_Complete the following_.
1. From the exhibition article, extract the passage starting with "TODAY, the unique" and going on through "and The Netherlands.".
2. In the exhibition article, which two countries does the show spotlight?

___ Supplied text

TODAY, the unique showcase of painting, street art, and photography, 6 HOURS, which opened September 16, comes to an end at the Didi Museum on Akin Adesola Street, Victoria Island, Lagos.
As its opening and other events have attended its reign at the museum, the closing session will also witness a celebration tagged, ‘Finnisage.”
A creatively conceived cross-continental conversation between Africa and Europe, the exhibition spotlights the cultures and vibes of two major countries Nigeria and The Netherlands.
Organised with the support of the Consulate General of the Kingdom of the Netherlands, Lagos, the works were produced during an immersive art residency in Lagos. It is the first time the artists are working together – combining their passion for street art and street photography.

______
___ Excerpted records

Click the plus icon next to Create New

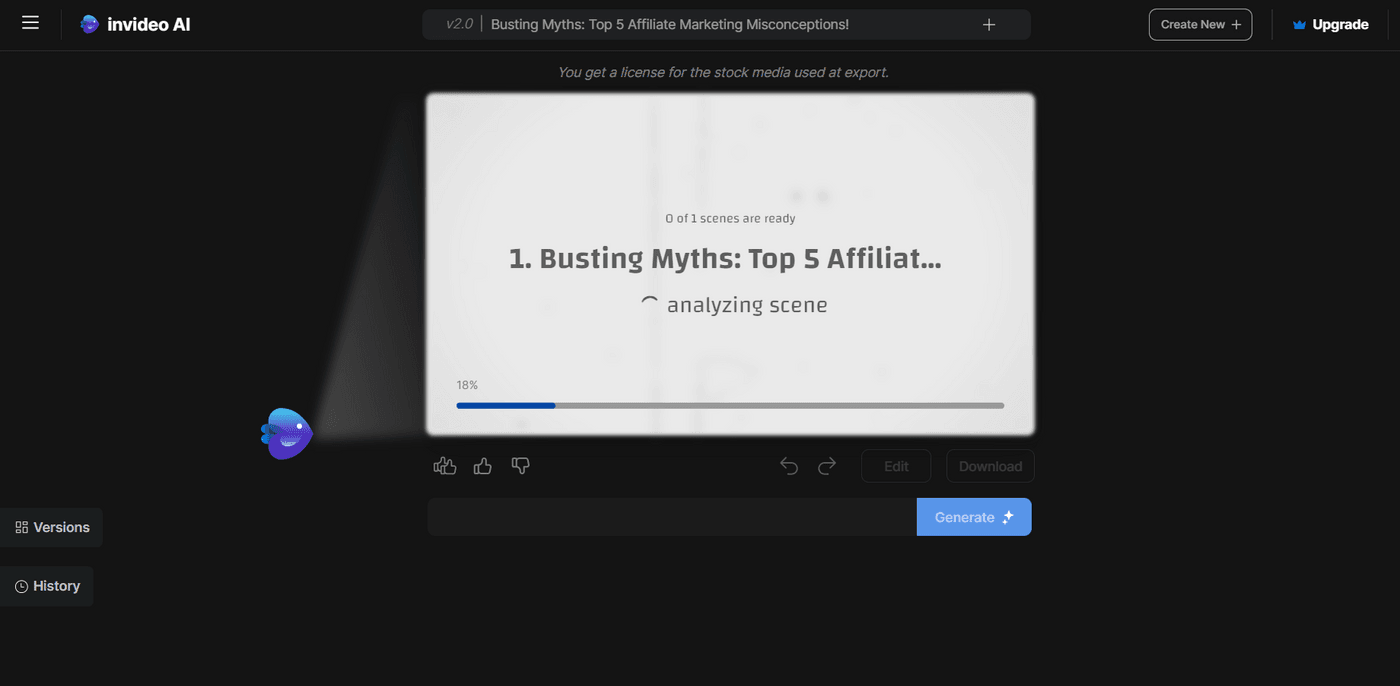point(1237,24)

______
___ Excerpted records

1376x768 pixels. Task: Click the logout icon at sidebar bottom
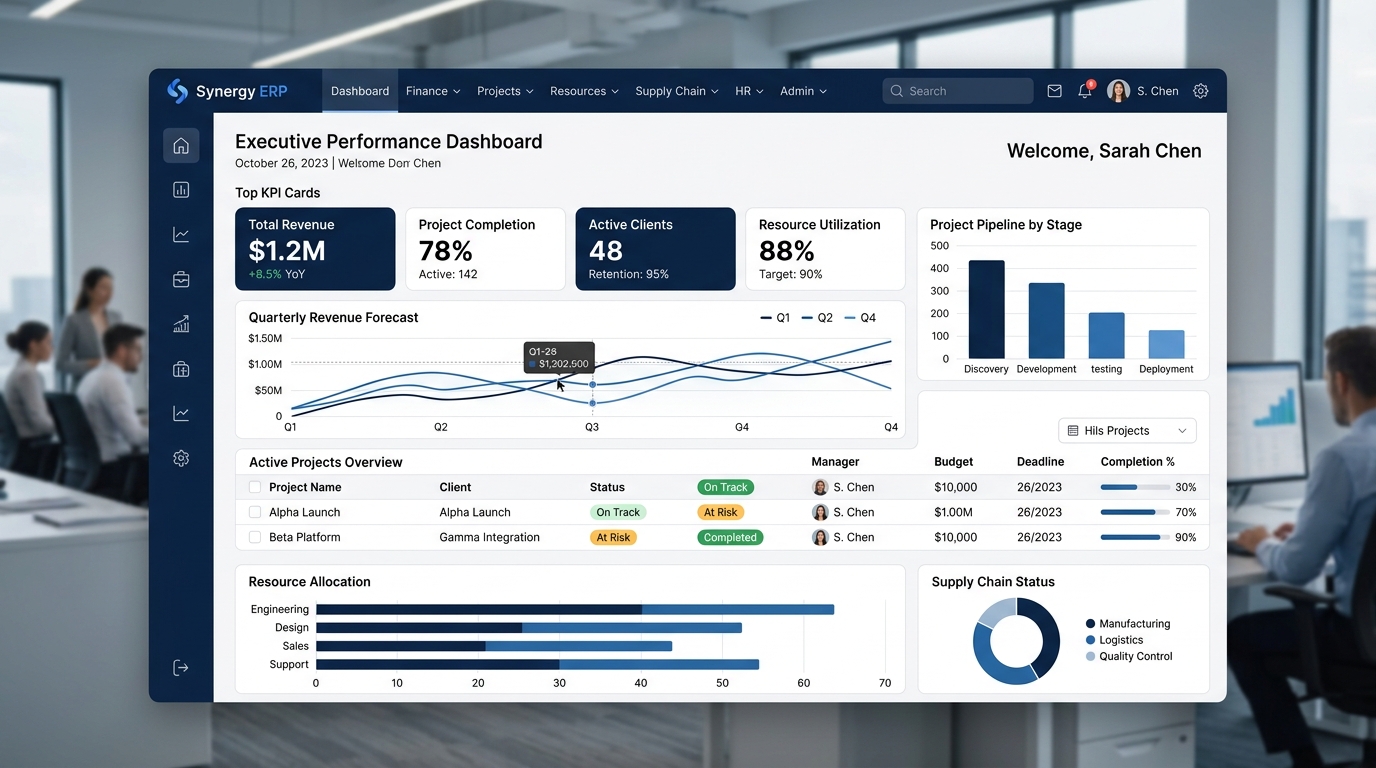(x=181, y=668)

______
___ Excerpted records

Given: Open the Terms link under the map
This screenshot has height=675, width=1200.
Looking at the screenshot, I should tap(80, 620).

______

_Answers to each task_.
1.
TODAY, the unique showcase of painting, street art, and photography, 6 HOURS, which opened September 16, comes to an end at the Didi Museum on Akin Adesola Street, Victoria Island, Lagos.
As its opening and other events have attended its reign at the museum, the closing session will also witness a celebration tagged, ‘Finnisage.”
A creatively conceived cross-continental conversation between Africa and Europe, the exhibition spotlights the cultures and vibes of two major countries Nigeria and The Netherlands.

2. Nigeria and The Netherlands.